DATASET CONTENT:
+ + + + + + +
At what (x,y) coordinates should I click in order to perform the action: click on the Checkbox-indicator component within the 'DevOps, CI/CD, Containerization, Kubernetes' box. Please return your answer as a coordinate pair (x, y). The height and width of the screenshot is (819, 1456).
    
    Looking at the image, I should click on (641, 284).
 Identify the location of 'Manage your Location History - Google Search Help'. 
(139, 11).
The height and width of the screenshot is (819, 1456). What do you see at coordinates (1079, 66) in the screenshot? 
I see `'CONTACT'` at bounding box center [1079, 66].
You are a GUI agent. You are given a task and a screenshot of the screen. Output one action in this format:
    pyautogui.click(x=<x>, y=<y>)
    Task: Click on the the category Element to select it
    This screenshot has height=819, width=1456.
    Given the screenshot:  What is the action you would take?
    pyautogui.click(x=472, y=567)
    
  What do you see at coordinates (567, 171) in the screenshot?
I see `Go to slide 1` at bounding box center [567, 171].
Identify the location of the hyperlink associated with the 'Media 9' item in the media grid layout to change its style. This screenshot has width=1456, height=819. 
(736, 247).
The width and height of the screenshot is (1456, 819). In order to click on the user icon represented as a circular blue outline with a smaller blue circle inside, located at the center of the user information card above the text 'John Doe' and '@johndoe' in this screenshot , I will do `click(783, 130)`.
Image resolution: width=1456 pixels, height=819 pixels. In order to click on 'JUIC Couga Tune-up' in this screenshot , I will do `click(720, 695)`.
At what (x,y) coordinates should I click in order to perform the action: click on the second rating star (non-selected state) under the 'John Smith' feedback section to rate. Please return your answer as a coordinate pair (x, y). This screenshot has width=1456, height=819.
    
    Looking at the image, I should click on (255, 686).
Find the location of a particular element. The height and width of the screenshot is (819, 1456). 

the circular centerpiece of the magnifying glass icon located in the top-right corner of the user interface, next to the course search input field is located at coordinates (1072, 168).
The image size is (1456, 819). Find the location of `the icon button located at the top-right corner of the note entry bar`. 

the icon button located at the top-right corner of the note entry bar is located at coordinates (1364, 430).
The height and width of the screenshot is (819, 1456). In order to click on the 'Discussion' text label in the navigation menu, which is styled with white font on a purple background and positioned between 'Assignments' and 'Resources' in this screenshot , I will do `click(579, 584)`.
+ + + + + + +
EXERCISE TASK: Rewrite all of the lines above as a Markdown table with the columns "Row" and "Line". Put the row number in the first column and the line in the second, and leave out the blank lines.

SOLVED EXERCISE:
| Row | Line |
|---|---|
| 1 | At what (x,y) coordinates should I click in order to perform the action: click on the Checkbox-indicator component within the 'DevOps, CI/CD, Containerization, Kubernetes' box. Please return your answer as a coordinate pair (x, y). The height and width of the screenshot is (819, 1456). |
| 2 |     Looking at the image, I should click on (641, 284). |
| 3 |  Identify the location of 'Manage your Location History - Google Search Help'.  |
| 4 | (139, 11). |
| 5 | The height and width of the screenshot is (819, 1456). What do you see at coordinates (1079, 66) in the screenshot?  |
| 6 | I see `'CONTACT'` at bounding box center [1079, 66]. |
| 7 | You are a GUI agent. You are given a task and a screenshot of the screen. Output one action in this format: |
| 8 |     pyautogui.click(x=<x>, y=<y>) |
| 9 |     Task: Click on the the category Element to select it |
| 10 |     This screenshot has height=819, width=1456. |
| 11 |     Given the screenshot:  What is the action you would take? |
| 12 |     pyautogui.click(x=472, y=567) |
| 13 |   What do you see at coordinates (567, 171) in the screenshot? |
| 14 | I see `Go to slide 1` at bounding box center [567, 171]. |
| 15 | Identify the location of the hyperlink associated with the 'Media 9' item in the media grid layout to change its style. This screenshot has width=1456, height=819.  |
| 16 | (736, 247). |
| 17 | The width and height of the screenshot is (1456, 819). In order to click on the user icon represented as a circular blue outline with a smaller blue circle inside, located at the center of the user information card above the text 'John Doe' and '@johndoe' in this screenshot , I will do `click(783, 130)`. |
| 18 | Image resolution: width=1456 pixels, height=819 pixels. In order to click on 'JUIC Couga Tune-up' in this screenshot , I will do `click(720, 695)`. |
| 19 | At what (x,y) coordinates should I click in order to perform the action: click on the second rating star (non-selected state) under the 'John Smith' feedback section to rate. Please return your answer as a coordinate pair (x, y). This screenshot has width=1456, height=819. |
| 20 |     Looking at the image, I should click on (255, 686). |
| 21 | Find the location of a particular element. The height and width of the screenshot is (819, 1456).  |
| 22 | the circular centerpiece of the magnifying glass icon located in the top-right corner of the user interface, next to the course search input field is located at coordinates (1072, 168). |
| 23 | The image size is (1456, 819). Find the location of `the icon button located at the top-right corner of the note entry bar`.  |
| 24 | the icon button located at the top-right corner of the note entry bar is located at coordinates (1364, 430). |
| 25 | The height and width of the screenshot is (819, 1456). In order to click on the 'Discussion' text label in the navigation menu, which is styled with white font on a purple background and positioned between 'Assignments' and 'Resources' in this screenshot , I will do `click(579, 584)`. |